**Activity**.
Line by line, copy the material below exactly as given.

**Working data**.
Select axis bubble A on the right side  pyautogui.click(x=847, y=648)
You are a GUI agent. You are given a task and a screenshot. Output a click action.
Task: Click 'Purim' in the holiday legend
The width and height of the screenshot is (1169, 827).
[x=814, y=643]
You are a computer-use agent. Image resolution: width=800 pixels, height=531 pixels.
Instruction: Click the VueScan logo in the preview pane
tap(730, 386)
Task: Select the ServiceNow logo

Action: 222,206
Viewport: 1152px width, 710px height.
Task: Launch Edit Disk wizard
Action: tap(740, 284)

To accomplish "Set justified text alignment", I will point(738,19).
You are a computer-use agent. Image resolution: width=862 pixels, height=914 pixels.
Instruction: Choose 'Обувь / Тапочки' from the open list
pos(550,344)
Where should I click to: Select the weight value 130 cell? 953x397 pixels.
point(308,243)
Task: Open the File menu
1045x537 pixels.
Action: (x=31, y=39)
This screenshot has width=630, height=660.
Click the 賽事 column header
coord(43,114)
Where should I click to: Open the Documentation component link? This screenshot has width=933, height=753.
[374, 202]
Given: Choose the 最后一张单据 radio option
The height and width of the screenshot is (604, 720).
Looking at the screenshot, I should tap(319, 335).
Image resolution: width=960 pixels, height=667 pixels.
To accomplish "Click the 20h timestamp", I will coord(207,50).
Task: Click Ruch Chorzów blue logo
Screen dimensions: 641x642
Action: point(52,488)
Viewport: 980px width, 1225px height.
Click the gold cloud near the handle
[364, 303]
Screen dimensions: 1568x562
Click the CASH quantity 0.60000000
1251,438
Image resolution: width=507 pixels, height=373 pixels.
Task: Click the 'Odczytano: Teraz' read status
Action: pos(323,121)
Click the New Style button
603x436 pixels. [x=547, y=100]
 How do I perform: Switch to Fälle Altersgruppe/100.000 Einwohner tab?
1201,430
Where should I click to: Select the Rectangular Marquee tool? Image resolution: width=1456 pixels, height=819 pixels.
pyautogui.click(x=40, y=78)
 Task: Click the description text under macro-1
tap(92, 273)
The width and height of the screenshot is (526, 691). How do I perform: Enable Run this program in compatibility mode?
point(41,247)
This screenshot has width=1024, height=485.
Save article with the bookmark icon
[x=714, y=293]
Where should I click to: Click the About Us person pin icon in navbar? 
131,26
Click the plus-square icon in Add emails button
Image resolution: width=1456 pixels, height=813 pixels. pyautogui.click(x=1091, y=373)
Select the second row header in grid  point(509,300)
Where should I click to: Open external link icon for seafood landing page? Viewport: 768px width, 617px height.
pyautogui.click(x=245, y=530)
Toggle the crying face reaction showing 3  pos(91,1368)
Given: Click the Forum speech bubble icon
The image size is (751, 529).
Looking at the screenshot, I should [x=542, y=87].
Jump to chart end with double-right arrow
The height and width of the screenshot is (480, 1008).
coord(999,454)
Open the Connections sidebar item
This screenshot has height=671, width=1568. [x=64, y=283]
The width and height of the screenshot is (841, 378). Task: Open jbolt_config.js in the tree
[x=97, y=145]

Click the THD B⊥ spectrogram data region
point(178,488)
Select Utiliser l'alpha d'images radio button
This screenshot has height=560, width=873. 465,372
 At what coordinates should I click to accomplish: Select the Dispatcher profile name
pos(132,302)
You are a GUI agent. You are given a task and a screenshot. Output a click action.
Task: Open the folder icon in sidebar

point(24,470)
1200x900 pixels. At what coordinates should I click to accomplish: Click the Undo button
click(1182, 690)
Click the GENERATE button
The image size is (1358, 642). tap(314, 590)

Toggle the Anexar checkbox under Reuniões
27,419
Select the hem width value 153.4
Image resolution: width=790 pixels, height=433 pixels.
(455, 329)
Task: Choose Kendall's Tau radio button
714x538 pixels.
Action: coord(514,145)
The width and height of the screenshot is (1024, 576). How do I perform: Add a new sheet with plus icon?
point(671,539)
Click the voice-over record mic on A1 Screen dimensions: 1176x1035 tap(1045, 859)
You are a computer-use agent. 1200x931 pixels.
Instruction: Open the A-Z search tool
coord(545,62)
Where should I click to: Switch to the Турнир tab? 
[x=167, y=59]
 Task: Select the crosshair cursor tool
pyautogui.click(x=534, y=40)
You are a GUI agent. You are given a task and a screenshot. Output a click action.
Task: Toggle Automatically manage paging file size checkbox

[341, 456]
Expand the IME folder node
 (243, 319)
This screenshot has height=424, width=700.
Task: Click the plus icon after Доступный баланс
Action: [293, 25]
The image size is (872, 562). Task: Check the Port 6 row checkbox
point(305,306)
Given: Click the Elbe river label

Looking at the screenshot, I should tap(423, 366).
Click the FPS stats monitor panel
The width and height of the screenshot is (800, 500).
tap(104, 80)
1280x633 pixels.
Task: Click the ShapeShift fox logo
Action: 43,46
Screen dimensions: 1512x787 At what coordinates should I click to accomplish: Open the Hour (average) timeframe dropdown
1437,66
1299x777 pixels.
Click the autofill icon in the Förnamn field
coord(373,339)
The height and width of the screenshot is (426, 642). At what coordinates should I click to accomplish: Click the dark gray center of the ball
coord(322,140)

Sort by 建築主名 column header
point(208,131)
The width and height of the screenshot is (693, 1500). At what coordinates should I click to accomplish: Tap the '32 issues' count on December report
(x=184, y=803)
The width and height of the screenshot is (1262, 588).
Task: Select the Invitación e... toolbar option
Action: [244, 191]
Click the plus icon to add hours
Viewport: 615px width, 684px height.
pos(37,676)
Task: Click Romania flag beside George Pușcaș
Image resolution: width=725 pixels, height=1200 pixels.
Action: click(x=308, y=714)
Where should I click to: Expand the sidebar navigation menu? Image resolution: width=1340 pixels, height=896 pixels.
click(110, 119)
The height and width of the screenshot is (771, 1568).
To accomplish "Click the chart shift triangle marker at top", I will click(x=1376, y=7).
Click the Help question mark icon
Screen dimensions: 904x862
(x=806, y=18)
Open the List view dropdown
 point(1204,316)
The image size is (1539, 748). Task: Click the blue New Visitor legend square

**Written response**.
Select axis bubble A on the right side  pyautogui.click(x=847, y=648)
You are a GUI agent. You are given a task and a screenshot. Output a click action.
Task: Click 'Purim' in the holiday legend
The width and height of the screenshot is (1169, 827).
[x=814, y=643]
You are a computer-use agent. Image resolution: width=800 pixels, height=531 pixels.
Instruction: Click the VueScan logo in the preview pane
tap(730, 386)
Task: Select the ServiceNow logo

Action: 222,206
Viewport: 1152px width, 710px height.
Task: Launch Edit Disk wizard
Action: tap(740, 284)

To accomplish "Set justified text alignment", I will point(738,19).
You are a computer-use agent. Image resolution: width=862 pixels, height=914 pixels.
Instruction: Choose 'Обувь / Тапочки' from the open list
pos(550,344)
Where should I click to: Select the weight value 130 cell? 953x397 pixels.
point(308,243)
Task: Open the File menu
1045x537 pixels.
Action: (x=31, y=39)
This screenshot has width=630, height=660.
Click the 賽事 column header
coord(43,114)
Where should I click to: Open the Documentation component link? This screenshot has width=933, height=753.
[374, 202]
Given: Choose the 最后一张单据 radio option
The height and width of the screenshot is (604, 720).
Looking at the screenshot, I should tap(319, 335).
Image resolution: width=960 pixels, height=667 pixels.
To accomplish "Click the 20h timestamp", I will coord(207,50).
Task: Click Ruch Chorzów blue logo
Screen dimensions: 641x642
Action: point(52,488)
Viewport: 980px width, 1225px height.
Click the gold cloud near the handle
[364, 303]
Screen dimensions: 1568x562
Click the CASH quantity 0.60000000
1251,438
Image resolution: width=507 pixels, height=373 pixels.
Task: Click the 'Odczytano: Teraz' read status
Action: pos(323,121)
Click the New Style button
603x436 pixels. [x=547, y=100]
 How do I perform: Switch to Fälle Altersgruppe/100.000 Einwohner tab?
1201,430
Where should I click to: Select the Rectangular Marquee tool? Image resolution: width=1456 pixels, height=819 pixels.
pyautogui.click(x=40, y=78)
 Task: Click the description text under macro-1
tap(92, 273)
The width and height of the screenshot is (526, 691). How do I perform: Enable Run this program in compatibility mode?
point(41,247)
This screenshot has width=1024, height=485.
Save article with the bookmark icon
[x=714, y=293]
Where should I click to: Click the About Us person pin icon in navbar? 
131,26
Click the plus-square icon in Add emails button
Image resolution: width=1456 pixels, height=813 pixels. pyautogui.click(x=1091, y=373)
Select the second row header in grid  point(509,300)
Where should I click to: Open external link icon for seafood landing page? Viewport: 768px width, 617px height.
pyautogui.click(x=245, y=530)
Toggle the crying face reaction showing 3  pos(91,1368)
Given: Click the Forum speech bubble icon
The image size is (751, 529).
Looking at the screenshot, I should [x=542, y=87].
Jump to chart end with double-right arrow
The height and width of the screenshot is (480, 1008).
coord(999,454)
Open the Connections sidebar item
This screenshot has height=671, width=1568. [x=64, y=283]
The width and height of the screenshot is (841, 378). Task: Open jbolt_config.js in the tree
[x=97, y=145]

Click the THD B⊥ spectrogram data region
point(178,488)
Select Utiliser l'alpha d'images radio button
This screenshot has height=560, width=873. 465,372
 At what coordinates should I click to accomplish: Select the Dispatcher profile name
pos(132,302)
You are a GUI agent. You are given a task and a screenshot. Output a click action.
Task: Open the folder icon in sidebar

point(24,470)
1200x900 pixels. At what coordinates should I click to accomplish: Click the Undo button
click(1182, 690)
Click the GENERATE button
The image size is (1358, 642). tap(314, 590)

Toggle the Anexar checkbox under Reuniões
27,419
Select the hem width value 153.4
Image resolution: width=790 pixels, height=433 pixels.
(455, 329)
Task: Choose Kendall's Tau radio button
714x538 pixels.
Action: coord(514,145)
The width and height of the screenshot is (1024, 576). How do I perform: Add a new sheet with plus icon?
point(671,539)
Click the voice-over record mic on A1 Screen dimensions: 1176x1035 tap(1045, 859)
You are a computer-use agent. 1200x931 pixels.
Instruction: Open the A-Z search tool
coord(545,62)
Where should I click to: Switch to the Турнир tab? 
[x=167, y=59]
 Task: Select the crosshair cursor tool
pyautogui.click(x=534, y=40)
You are a GUI agent. You are given a task and a screenshot. Output a click action.
Task: Toggle Automatically manage paging file size checkbox

[341, 456]
Expand the IME folder node
 (243, 319)
This screenshot has height=424, width=700.
Task: Click the plus icon after Доступный баланс
Action: [293, 25]
The image size is (872, 562). Task: Check the Port 6 row checkbox
point(305,306)
Given: Click the Elbe river label

Looking at the screenshot, I should tap(423, 366).
Click the FPS stats monitor panel
The width and height of the screenshot is (800, 500).
tap(104, 80)
1280x633 pixels.
Task: Click the ShapeShift fox logo
Action: 43,46
Screen dimensions: 1512x787 At what coordinates should I click to accomplish: Open the Hour (average) timeframe dropdown
1437,66
1299x777 pixels.
Click the autofill icon in the Förnamn field
coord(373,339)
The height and width of the screenshot is (426, 642). At what coordinates should I click to accomplish: Click the dark gray center of the ball
coord(322,140)

Sort by 建築主名 column header
point(208,131)
The width and height of the screenshot is (693, 1500). At what coordinates should I click to accomplish: Tap the '32 issues' count on December report
(x=184, y=803)
The width and height of the screenshot is (1262, 588).
Task: Select the Invitación e... toolbar option
Action: [244, 191]
Click the plus icon to add hours
Viewport: 615px width, 684px height.
pos(37,676)
Task: Click Romania flag beside George Pușcaș
Image resolution: width=725 pixels, height=1200 pixels.
Action: click(x=308, y=714)
Where should I click to: Expand the sidebar navigation menu? Image resolution: width=1340 pixels, height=896 pixels.
click(110, 119)
The height and width of the screenshot is (771, 1568).
To accomplish "Click the chart shift triangle marker at top", I will click(x=1376, y=7).
Click the Help question mark icon
Screen dimensions: 904x862
(x=806, y=18)
Open the List view dropdown
 point(1204,316)
The image size is (1539, 748). Task: Click the blue New Visitor legend square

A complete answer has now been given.